▶ [AIM OF THE TASK] Please transcribe the passage of the sportsmanship post that starts with "There was a" and goes on through "about it here.".

----- EXCERPTED PASSAGE

There was a story recently in the news here in Dallas about a girl’s high school basketball team who beat another school 100-0. They did not put their second string in or let up their press until the 4th quarter. Some spectators observed that it simply become a “lay-up” drill. Since then, the school’s principal (who is interested in Orthodoxy and has been attending St. Seraphim recently) has formally apologized for the down-right unsportsmanlike behavior, and has even offered to forfeit the game. You can read about it here.
This brought back lots of memories from my own high school basketball experience. During my senior year, our team was so much better than the rest of our small CVS league that we frequently blew teams out by over 60 points, even with our 2nd string. Our coach, Greg Hardie, did a good job of not only immediately pulling our press, but also using the game as an opportunity to test new plays and defense formations that we were entirely unfamiliar with. In this way, the game became an opportunity for both teams to grow. Despite these efforts, our team was almost always accused of being unsportsmanlike, like in a game where we beat Maricopa 85-14, for example.
So it’s easy to see why this game made national news, especially when you consider that the team they beat was a school for children with mental disabilities, with a total of only 20 girls in their entire high school. It not only gives Christian schools a bad name (although, I would have to say, in my own experience Christian schools were often much nastier in behavior than anyone else), but also Christians in general.
However, on my way to work this morning, I heard the most touching Sports Illustrated article on the radio about a different example of Christian sportsmanship. The incident occurred this last November in Grapevine, TX, the town next to us. I am putting it here- feel free to forward it to anyone you know who would tear up at an incredible Sports Story (not that I did…:) I feel as though they should make a movie out of this.
High school football is big in America, but I suppose there is no place where it is bigger than in Texas. Friday nights there are legend.
The fans scream; the stands are packed; cheerleaders with pom-poms jump and sway to the beat of the school band and everybody joins in the chants and stomps their feet on the metal stands until you are sure they will collapse.
This is the frenzy of Texas high school football.
But there is one football team in Texas that is a little different. When they play on Friday night, their stands are empty, no band, no cheerleaders, no mass of parents or townsfolk wearing the school colors and waving banners and flags. They take the field without anyone cheering them on. When they score a touchdown, which rarely happens, there is no wild celebration behind them… All of it seems hollow and muffled in contrast to the tidal wave of roars and drums and chants that come from the opposing side.

----------
----- RECORD LIST

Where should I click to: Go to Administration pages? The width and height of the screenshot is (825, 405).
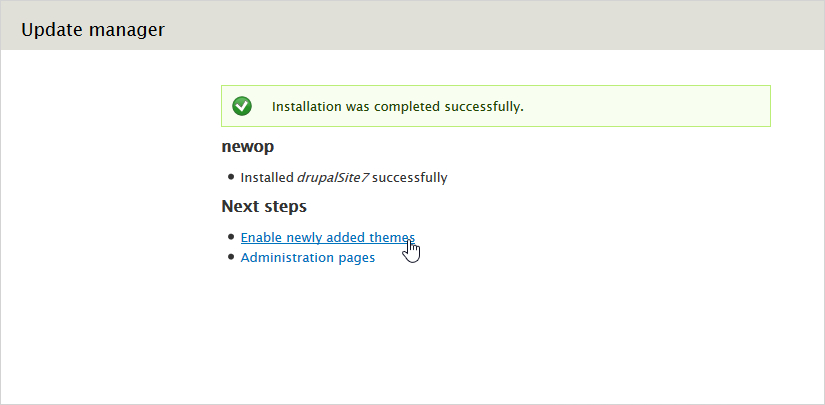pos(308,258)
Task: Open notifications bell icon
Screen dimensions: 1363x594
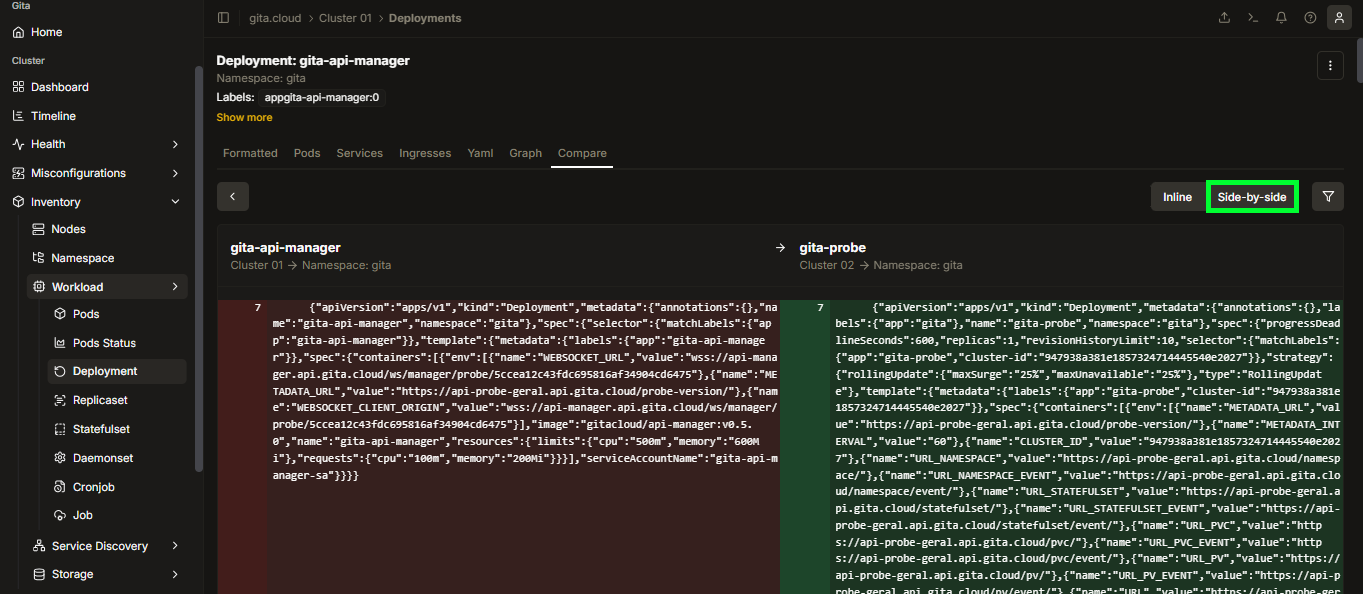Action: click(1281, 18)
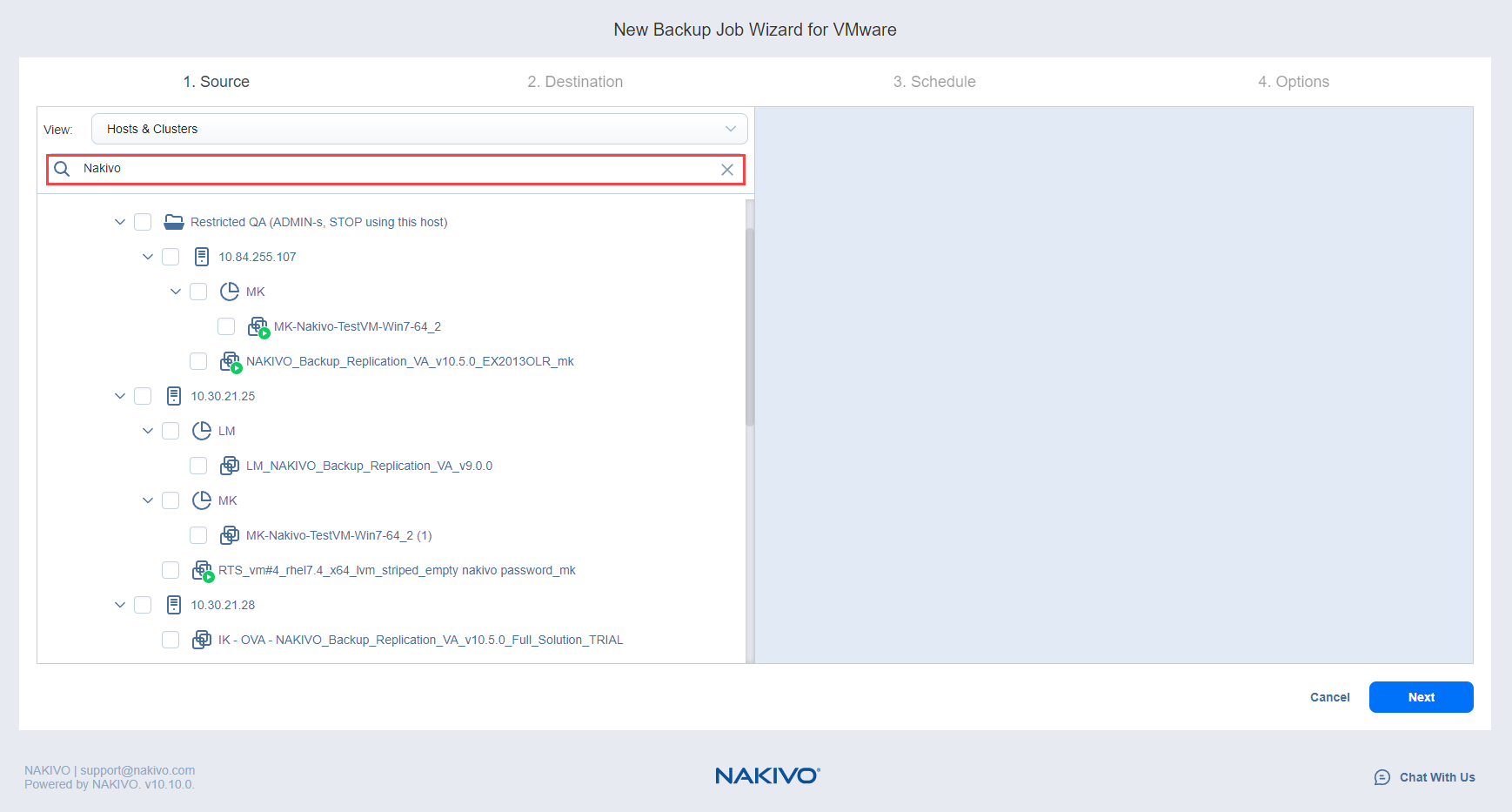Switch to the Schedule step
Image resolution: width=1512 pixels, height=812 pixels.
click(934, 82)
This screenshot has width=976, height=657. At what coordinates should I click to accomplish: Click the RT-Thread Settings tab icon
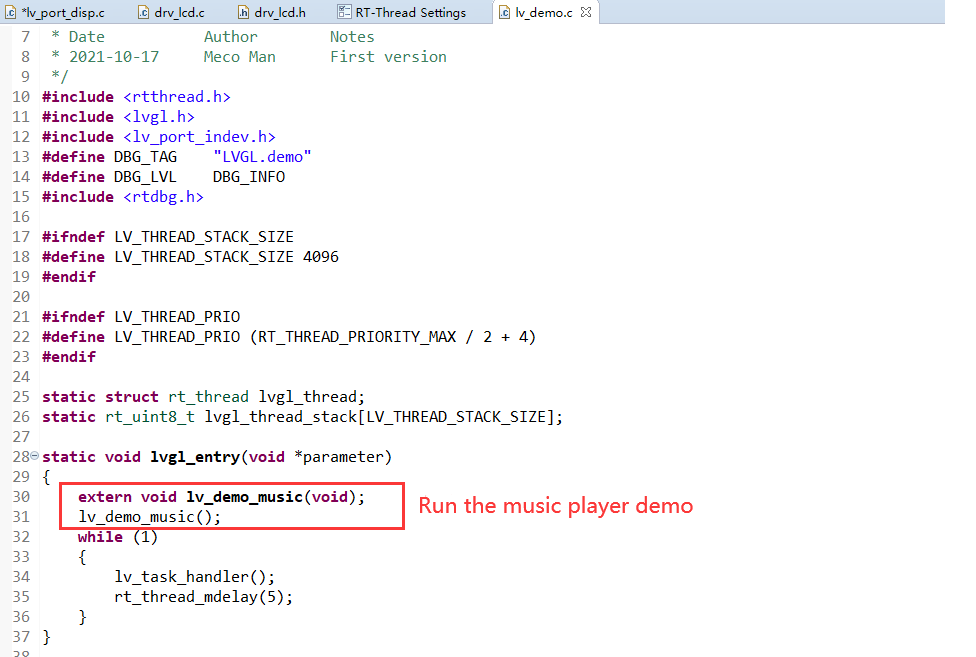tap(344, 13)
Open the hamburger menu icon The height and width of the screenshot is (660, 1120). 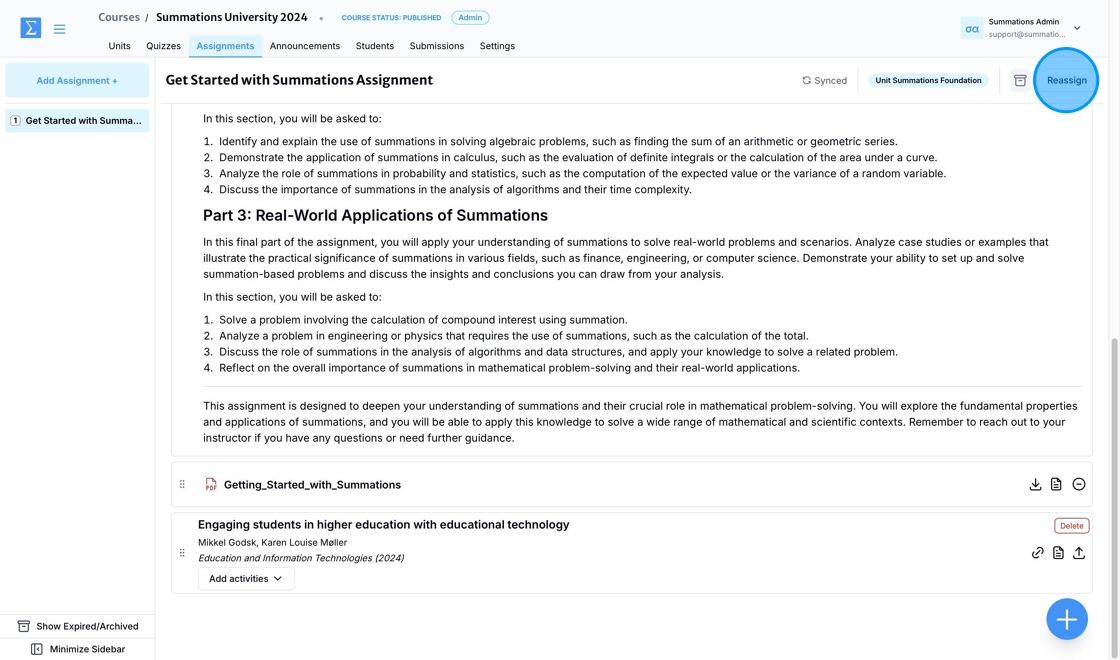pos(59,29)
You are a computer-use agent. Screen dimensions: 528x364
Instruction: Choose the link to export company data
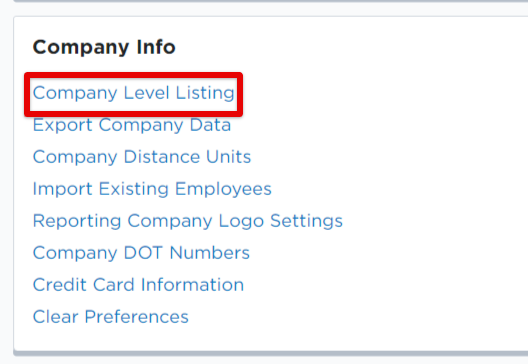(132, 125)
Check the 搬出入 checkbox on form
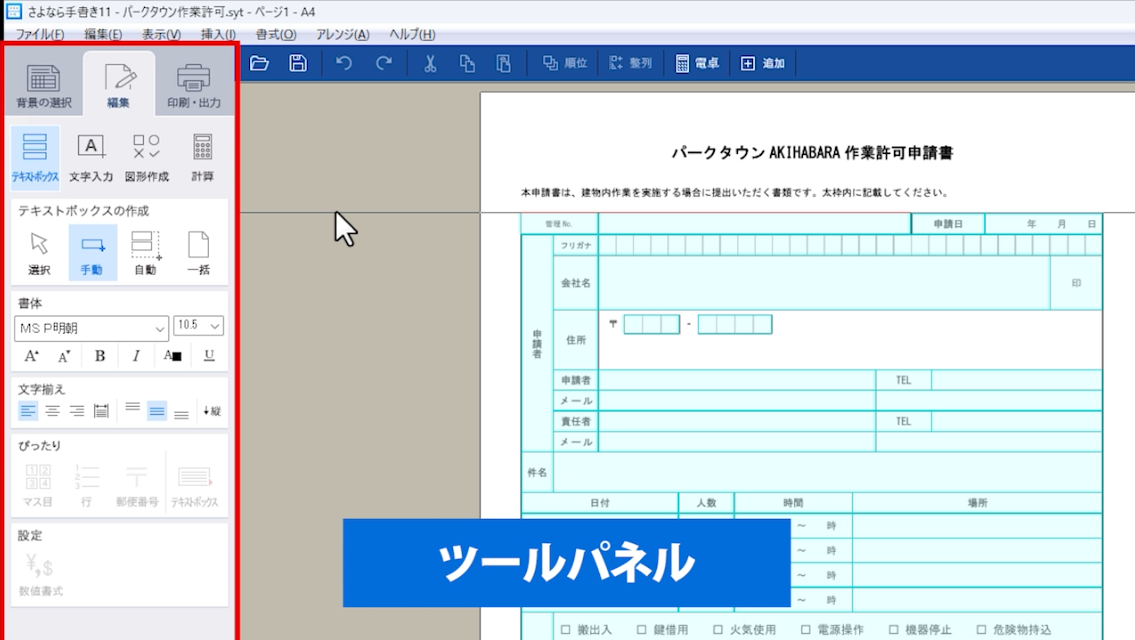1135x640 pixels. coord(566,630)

----------

▶ [IN RESPONSE]
There was a story recently in the news here in Dallas about a girl’s high school basketball team who beat another school 100-0. They did not put their second string in or let up their press until the 4th quarter. Some spectators observed that it simply become a “lay-up” drill. Since then, the school’s principal (who is interested in Orthodoxy and has been attending St. Seraphim recently) has formally apologized for the down-right unsportsmanlike behavior, and has even offered to forfeit the game. You can read about it here.